Genocide is a situation where laws and norms do not apply any more. It reflects a lack of an innate sense of humanity. A place in time that is governed by inhumane actions to destroy a group in whole or in part. The least that states can do is stand for accountability and justice for the victims and survivors. At the same time, victims and survivors should never have to compete for a state’s attention. International institutions cannot provide accountability by themselves. Justice in this context has to come from, or at least be facilitated by, the states.

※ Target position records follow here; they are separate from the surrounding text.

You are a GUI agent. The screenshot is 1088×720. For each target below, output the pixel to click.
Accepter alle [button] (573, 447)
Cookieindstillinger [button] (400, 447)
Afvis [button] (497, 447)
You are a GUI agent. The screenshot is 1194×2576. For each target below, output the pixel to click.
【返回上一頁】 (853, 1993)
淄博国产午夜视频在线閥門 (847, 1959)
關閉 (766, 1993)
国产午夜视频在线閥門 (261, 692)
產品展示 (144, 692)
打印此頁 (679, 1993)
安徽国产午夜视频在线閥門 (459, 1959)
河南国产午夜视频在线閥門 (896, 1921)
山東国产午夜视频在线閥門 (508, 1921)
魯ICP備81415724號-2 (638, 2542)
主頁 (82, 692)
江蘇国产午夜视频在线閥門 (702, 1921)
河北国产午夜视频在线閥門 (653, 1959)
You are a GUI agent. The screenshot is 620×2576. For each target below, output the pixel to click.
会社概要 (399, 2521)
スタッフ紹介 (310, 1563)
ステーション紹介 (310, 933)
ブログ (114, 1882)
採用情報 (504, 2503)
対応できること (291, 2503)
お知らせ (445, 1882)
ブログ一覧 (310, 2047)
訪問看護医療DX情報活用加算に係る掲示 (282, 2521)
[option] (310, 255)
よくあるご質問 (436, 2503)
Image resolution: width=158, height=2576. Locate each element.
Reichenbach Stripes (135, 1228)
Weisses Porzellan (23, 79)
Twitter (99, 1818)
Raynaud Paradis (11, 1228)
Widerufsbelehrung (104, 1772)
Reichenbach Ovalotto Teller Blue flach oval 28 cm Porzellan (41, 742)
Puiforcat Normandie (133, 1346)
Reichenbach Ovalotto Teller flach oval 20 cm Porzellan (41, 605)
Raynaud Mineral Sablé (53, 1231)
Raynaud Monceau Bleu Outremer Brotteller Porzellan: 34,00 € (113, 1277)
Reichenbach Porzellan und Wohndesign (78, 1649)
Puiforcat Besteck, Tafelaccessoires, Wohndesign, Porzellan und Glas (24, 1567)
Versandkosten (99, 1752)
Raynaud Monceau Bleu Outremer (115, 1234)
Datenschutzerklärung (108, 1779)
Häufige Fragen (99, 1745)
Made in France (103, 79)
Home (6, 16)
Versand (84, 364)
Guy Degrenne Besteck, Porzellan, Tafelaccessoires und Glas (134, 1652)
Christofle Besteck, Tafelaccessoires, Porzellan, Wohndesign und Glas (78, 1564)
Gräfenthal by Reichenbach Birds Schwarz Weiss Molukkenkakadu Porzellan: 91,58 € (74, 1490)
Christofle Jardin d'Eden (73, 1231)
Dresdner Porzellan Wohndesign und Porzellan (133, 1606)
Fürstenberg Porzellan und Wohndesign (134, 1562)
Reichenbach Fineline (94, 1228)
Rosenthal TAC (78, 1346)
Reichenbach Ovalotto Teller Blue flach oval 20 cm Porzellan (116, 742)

International law places a responsibility on the international community and states like South Africa to hold perpetrators accountable. Such responsibility is, however, not limited to a state’s political organs. It includes judicial organs, judges and prosecutors. Unnecessary delays constitute a denial of justice.
As pointed out by the former justice minister Thembisile Simelane on 2 December in her speech to the Assembly of States Parties to the Rome Statute: “For the rule of law to thrive, it must be applied consistently and impartially, to avoid any perception of double standards.”
While Kayishema is only one of many suspected perpetrators of international crimes in the country, it remains to be seen whether South Africa will apply the law consistently and impartially when it comes to holding such individuals accountable, regardless of political interests.
Dr Atilla Kisla is the international justice cluster lead at the Southern Africa Litigation Centre. Dr Owiso Owiso is an international justice adviser at Atrocities Watch Africa.